- [WHAT TO DO]
All of the entries must appear again exactly as written.

- [INPUT FOR THIS TASK]
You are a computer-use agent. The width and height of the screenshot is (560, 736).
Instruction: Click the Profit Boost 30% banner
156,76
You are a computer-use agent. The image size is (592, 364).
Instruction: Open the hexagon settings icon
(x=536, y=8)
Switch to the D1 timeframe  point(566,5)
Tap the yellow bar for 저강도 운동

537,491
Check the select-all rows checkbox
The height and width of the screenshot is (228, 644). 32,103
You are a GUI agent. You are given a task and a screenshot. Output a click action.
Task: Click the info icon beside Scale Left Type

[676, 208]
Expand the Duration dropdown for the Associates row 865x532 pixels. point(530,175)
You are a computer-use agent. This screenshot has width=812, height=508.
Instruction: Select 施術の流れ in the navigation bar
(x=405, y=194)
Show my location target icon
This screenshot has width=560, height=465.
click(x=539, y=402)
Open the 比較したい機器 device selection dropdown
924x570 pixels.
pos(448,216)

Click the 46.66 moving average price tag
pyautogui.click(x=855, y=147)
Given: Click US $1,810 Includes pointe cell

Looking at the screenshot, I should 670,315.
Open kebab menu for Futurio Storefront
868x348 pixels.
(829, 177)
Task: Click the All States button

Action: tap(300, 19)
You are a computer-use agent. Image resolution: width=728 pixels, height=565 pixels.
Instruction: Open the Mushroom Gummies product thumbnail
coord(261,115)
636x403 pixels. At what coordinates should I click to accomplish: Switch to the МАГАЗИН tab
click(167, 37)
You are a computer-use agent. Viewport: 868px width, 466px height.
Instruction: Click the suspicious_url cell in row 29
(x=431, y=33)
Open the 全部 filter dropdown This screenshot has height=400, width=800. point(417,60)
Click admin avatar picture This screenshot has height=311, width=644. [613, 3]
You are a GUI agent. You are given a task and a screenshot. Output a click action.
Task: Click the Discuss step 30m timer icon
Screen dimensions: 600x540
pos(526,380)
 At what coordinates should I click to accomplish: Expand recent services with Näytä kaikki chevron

- [ANSWER SPACE]
You are a computer-use agent. The width and height of the screenshot is (560, 736).
Instruction: Click the Profit Boost 30% banner
156,76
You are a computer-use agent. The image size is (592, 364).
Instruction: Open the hexagon settings icon
(x=536, y=8)
Switch to the D1 timeframe  point(566,5)
Tap the yellow bar for 저강도 운동

537,491
Check the select-all rows checkbox
The height and width of the screenshot is (228, 644). 32,103
You are a GUI agent. You are given a task and a screenshot. Output a click action.
Task: Click the info icon beside Scale Left Type

[676, 208]
Expand the Duration dropdown for the Associates row 865x532 pixels. point(530,175)
You are a computer-use agent. This screenshot has width=812, height=508.
Instruction: Select 施術の流れ in the navigation bar
(x=405, y=194)
Show my location target icon
This screenshot has width=560, height=465.
click(x=539, y=402)
Open the 比較したい機器 device selection dropdown
924x570 pixels.
pos(448,216)

Click the 46.66 moving average price tag
pyautogui.click(x=855, y=147)
Given: Click US $1,810 Includes pointe cell

Looking at the screenshot, I should 670,315.
Open kebab menu for Futurio Storefront
868x348 pixels.
(829, 177)
Task: Click the All States button

Action: tap(300, 19)
You are a computer-use agent. Image resolution: width=728 pixels, height=565 pixels.
Instruction: Open the Mushroom Gummies product thumbnail
coord(261,115)
636x403 pixels. At what coordinates should I click to accomplish: Switch to the МАГАЗИН tab
click(167, 37)
You are a computer-use agent. Viewport: 868px width, 466px height.
Instruction: Click the suspicious_url cell in row 29
(x=431, y=33)
Open the 全部 filter dropdown This screenshot has height=400, width=800. point(417,60)
Click admin avatar picture This screenshot has height=311, width=644. [613, 3]
You are a GUI agent. You are given a task and a screenshot. Output a click action.
Task: Click the Discuss step 30m timer icon
Screen dimensions: 600x540
pos(526,380)
 At what coordinates should I click to accomplish: Expand recent services with Näytä kaikki chevron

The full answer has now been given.